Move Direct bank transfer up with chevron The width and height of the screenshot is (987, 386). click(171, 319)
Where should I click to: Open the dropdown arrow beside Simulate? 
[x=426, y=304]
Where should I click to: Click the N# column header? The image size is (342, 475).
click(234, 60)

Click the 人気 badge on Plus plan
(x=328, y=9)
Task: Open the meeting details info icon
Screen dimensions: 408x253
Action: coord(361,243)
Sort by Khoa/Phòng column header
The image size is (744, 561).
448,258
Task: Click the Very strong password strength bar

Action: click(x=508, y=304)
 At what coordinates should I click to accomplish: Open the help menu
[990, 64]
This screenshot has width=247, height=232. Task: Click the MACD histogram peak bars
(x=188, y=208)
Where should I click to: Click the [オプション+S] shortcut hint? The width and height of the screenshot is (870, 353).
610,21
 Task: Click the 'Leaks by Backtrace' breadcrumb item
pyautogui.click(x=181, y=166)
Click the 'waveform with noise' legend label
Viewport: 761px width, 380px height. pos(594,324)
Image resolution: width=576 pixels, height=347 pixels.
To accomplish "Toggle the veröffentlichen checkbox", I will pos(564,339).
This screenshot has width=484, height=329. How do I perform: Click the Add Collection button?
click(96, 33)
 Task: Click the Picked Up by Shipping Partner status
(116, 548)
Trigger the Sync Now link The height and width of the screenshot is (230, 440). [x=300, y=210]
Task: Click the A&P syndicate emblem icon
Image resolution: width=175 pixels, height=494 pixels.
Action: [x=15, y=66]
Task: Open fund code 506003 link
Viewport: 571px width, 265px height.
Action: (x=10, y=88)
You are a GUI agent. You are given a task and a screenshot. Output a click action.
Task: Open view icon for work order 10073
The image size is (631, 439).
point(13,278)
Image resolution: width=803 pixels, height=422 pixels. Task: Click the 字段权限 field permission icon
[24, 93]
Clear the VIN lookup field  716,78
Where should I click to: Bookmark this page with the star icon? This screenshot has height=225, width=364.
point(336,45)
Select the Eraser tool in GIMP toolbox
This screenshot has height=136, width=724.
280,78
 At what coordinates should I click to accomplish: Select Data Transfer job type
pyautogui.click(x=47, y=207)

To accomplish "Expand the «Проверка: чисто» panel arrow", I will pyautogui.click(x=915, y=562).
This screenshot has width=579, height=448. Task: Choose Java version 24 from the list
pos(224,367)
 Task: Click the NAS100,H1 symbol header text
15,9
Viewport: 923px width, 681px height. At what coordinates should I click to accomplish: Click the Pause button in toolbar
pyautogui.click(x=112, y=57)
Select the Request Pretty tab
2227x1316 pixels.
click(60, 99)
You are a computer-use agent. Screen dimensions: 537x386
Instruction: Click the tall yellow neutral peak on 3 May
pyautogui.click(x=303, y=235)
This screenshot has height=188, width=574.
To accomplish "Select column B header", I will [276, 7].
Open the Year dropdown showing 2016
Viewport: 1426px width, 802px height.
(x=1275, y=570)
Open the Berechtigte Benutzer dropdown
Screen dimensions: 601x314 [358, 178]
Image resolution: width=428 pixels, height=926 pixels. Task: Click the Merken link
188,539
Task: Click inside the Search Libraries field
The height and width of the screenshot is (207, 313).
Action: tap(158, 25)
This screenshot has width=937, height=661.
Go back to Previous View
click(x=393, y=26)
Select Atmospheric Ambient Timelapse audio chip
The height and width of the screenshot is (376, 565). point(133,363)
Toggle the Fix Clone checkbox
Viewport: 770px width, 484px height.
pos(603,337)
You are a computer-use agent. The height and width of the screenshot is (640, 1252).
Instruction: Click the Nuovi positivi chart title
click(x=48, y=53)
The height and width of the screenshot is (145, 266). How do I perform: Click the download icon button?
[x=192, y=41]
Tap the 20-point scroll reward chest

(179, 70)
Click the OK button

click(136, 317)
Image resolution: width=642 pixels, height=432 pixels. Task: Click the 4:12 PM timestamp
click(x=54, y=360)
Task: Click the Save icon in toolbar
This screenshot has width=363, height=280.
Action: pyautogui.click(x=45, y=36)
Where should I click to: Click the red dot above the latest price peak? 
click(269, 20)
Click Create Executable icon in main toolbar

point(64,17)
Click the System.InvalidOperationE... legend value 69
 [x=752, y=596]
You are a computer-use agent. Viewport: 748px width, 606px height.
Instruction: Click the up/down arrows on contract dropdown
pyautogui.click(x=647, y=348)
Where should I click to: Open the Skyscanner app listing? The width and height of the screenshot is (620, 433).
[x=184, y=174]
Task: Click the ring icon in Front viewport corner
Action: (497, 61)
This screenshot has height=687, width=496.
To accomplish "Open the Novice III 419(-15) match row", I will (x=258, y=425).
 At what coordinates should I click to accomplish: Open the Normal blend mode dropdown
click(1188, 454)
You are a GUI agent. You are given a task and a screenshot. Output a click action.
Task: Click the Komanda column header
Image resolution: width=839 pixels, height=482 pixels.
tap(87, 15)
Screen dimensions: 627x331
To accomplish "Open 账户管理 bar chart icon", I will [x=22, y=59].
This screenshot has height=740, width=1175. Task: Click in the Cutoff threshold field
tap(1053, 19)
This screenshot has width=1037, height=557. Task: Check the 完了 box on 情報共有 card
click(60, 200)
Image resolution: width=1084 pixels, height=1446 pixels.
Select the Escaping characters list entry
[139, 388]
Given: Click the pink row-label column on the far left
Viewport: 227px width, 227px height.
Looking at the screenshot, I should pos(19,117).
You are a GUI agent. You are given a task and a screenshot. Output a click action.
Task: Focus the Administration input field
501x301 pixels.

Work required — Output the material unchanged, starting with the line that contains "Where should I click to: Click the red" and continuing through the line that contains "click(60, 200)".

Response for this exercise —
Where should I click to: Click the red dot above the latest price peak? 
click(269, 20)
Click Create Executable icon in main toolbar

point(64,17)
Click the System.InvalidOperationE... legend value 69
 [x=752, y=596]
You are a computer-use agent. Viewport: 748px width, 606px height.
Instruction: Click the up/down arrows on contract dropdown
pyautogui.click(x=647, y=348)
Where should I click to: Open the Skyscanner app listing? The width and height of the screenshot is (620, 433).
[x=184, y=174]
Task: Click the ring icon in Front viewport corner
Action: (497, 61)
This screenshot has height=687, width=496.
To accomplish "Open the Novice III 419(-15) match row", I will (x=258, y=425).
 At what coordinates should I click to accomplish: Open the Normal blend mode dropdown
click(1188, 454)
You are a GUI agent. You are given a task and a screenshot. Output a click action.
Task: Click the Komanda column header
Image resolution: width=839 pixels, height=482 pixels.
tap(87, 15)
Screen dimensions: 627x331
To accomplish "Open 账户管理 bar chart icon", I will [x=22, y=59].
This screenshot has height=740, width=1175. Task: Click in the Cutoff threshold field
tap(1053, 19)
This screenshot has width=1037, height=557. Task: Check the 完了 box on 情報共有 card
click(60, 200)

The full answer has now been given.